A petition demanding that the government stops people having to work on Boxing Day has now reached 100,000 signatures. That’s pretty impressive, you have to admit. Another 64 million and you’ll have the whole country on board. But would you really want to?
The main aim appears to be to stop shops opening in order to give workers a day off. That’s fair enough, I suppose, even though I suspect many millions, never mind 100,000, people will be fighting their way through the sales. I assume the same people who signed the petition want all shops closed, including supermarkets and garages.
While we are at it, let’s give doctors and nurses the day off too, not to mention care workers. The latter group, who are paid an absolute pittance, can be excused caring for the sick and the old, leaving them in bed for an extra day in the hope that they might survive until the day after. The same goes for our armed forces because all the MOD civil servants won’t be pushing pieces of paper around or counting beans on Boxing Day, so who needs them?
We certainly won’t go to the pub on Boxing Day, or to the football where those poor players will have to turn out, many of whom will have travelled for an overnight stay on Christmas Day. And let’s not watch telly or listen to the radio, just in case someone is presenting ‘live’, which many will be.
I jest, of course, but only just.
We, the Great British Public, have decided in election after election that workers’ rights come very low in our pecking order, especially if we ourselves are doing okay. The large companies who open on Boxing Day know there is money to be made from, frankly, gullible shoppers who don’t seem to realise that equal or even better bargains are available on the internet, negating the need for spending hours fighting through the crowds to save £10 on that £1000 telly. Well, it takes all sorts. And it is odd that we only care about workers’ rights on Boxing Day and not for the rest of the year.

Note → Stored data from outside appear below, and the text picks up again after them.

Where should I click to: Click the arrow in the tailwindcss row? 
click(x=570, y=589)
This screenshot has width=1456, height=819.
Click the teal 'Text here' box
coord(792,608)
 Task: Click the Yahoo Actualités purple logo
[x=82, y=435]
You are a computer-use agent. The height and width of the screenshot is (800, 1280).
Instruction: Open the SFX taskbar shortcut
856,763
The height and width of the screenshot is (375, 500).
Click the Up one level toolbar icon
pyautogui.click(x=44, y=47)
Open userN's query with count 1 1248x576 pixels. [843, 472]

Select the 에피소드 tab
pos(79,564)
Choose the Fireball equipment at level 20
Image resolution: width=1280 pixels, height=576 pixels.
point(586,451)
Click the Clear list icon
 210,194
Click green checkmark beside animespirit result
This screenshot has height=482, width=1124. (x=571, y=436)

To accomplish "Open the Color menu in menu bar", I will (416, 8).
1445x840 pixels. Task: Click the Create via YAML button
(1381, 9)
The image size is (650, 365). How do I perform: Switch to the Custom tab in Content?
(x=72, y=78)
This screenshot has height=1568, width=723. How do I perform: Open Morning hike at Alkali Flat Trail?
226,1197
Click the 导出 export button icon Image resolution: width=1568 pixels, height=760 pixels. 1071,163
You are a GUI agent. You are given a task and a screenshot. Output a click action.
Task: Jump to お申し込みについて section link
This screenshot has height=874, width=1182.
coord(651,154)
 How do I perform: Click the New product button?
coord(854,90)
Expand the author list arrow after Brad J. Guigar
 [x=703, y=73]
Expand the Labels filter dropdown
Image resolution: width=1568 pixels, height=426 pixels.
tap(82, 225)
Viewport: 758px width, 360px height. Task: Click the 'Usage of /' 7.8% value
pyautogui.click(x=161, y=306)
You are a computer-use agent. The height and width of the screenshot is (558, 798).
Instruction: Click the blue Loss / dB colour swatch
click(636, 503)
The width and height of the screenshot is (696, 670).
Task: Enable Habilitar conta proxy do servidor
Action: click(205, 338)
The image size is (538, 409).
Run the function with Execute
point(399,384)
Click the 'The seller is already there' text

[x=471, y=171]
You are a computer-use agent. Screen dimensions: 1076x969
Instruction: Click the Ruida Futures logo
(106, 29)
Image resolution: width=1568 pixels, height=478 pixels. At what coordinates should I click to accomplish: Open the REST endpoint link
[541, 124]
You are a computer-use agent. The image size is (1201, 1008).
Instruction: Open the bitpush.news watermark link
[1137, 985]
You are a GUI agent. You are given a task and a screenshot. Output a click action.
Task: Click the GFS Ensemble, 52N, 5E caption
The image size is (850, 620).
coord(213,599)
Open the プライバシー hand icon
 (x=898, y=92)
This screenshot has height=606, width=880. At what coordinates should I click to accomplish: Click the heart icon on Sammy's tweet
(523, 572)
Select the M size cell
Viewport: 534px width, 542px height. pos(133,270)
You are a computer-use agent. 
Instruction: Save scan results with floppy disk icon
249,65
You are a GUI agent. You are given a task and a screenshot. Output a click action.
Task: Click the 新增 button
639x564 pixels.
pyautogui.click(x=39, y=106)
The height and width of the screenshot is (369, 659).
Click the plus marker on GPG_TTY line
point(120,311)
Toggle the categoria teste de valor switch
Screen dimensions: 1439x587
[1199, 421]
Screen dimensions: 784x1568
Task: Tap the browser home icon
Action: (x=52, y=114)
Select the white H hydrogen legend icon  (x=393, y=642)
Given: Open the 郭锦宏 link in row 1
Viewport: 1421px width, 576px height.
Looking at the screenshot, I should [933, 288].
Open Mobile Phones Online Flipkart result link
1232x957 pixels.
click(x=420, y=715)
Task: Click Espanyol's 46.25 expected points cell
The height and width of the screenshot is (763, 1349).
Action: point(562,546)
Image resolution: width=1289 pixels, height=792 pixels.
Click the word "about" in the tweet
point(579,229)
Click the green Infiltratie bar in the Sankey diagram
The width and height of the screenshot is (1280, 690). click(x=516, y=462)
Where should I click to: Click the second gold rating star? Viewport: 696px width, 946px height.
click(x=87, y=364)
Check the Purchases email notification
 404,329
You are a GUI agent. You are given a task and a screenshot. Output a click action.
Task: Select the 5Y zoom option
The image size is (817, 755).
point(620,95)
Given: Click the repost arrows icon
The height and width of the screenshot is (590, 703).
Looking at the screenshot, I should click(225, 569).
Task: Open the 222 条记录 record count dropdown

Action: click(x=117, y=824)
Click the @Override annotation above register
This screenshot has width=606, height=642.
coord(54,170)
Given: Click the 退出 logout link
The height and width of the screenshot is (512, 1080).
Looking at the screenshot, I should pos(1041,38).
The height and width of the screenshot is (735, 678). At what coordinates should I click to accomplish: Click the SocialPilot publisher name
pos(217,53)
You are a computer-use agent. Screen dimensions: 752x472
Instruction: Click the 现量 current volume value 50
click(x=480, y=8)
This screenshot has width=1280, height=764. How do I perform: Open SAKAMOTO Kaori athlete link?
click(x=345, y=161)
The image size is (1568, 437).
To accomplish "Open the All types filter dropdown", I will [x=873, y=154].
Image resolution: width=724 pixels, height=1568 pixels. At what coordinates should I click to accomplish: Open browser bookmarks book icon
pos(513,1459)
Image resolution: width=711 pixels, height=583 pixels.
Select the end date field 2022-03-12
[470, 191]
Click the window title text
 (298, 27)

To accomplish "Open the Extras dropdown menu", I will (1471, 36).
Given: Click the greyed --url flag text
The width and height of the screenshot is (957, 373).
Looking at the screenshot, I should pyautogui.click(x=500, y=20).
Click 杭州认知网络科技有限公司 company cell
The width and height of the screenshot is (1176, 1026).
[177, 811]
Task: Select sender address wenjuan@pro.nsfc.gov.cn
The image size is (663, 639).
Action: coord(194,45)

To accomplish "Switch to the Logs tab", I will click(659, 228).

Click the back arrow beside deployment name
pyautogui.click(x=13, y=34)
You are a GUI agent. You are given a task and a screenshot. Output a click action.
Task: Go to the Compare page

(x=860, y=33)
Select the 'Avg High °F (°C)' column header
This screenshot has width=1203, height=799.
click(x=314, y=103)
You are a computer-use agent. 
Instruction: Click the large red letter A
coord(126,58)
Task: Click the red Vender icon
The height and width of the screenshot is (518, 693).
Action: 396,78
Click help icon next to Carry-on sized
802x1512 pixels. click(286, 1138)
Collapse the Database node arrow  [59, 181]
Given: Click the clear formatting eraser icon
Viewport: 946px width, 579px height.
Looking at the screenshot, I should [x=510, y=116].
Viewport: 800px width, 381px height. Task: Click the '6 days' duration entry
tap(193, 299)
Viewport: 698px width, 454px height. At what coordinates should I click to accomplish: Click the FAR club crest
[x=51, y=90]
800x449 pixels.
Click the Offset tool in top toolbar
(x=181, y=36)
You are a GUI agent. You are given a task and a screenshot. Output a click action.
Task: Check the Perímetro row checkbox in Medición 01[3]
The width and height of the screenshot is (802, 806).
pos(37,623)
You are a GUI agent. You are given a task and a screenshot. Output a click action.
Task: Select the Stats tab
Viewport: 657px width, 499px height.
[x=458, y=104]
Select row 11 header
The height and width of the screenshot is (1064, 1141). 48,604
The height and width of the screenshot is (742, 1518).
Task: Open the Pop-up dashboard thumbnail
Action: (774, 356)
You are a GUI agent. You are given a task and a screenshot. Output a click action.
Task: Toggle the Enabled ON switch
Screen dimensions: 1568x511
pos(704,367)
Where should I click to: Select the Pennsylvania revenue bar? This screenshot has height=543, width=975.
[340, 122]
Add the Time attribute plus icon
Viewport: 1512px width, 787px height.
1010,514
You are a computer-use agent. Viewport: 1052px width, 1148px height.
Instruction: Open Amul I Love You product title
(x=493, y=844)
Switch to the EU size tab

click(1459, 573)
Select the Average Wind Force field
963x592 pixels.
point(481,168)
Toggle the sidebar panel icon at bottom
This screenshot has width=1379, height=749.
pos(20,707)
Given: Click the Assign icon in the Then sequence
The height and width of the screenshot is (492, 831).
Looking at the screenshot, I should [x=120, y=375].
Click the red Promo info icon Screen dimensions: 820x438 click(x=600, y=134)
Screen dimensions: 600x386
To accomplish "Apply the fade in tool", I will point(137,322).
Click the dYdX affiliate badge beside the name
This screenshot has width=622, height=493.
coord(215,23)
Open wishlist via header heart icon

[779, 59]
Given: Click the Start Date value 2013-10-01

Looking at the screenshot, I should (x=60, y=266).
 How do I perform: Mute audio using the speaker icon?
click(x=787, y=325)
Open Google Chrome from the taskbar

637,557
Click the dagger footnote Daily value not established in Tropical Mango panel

Morrisons, for example, removed the weekend premium payment for staff when the national minimum wage was increased and rebadged and there was no public outcry about that. Nor is there with the likes of Asda for whom you must work on one day at the weekend as part of your contract and there is no additional renumeration for so doing. But when the same people are expected to work on Boxing Day, as they are expected to do on all bank holidays every year bar two, there’s a petition. And what ever you do, don’t buy the Daily Mail on Boxing Day. Just think of those poor journalists being forced to peddle even more right wing lies and filth at the most wonderful time of the year.
If I was appointed King tomorrow, I’d make it law that everyone who works on a weekend or on a bank holiday gets double time – maybe even quadruple time at Christmas. This is unlikely to happen and with the Tory government you have elected (nothing to do with me, guv) you have endorsed a system where the workers are very low in our priorities. Thatcher wouldn’t have wanted to have it any other way.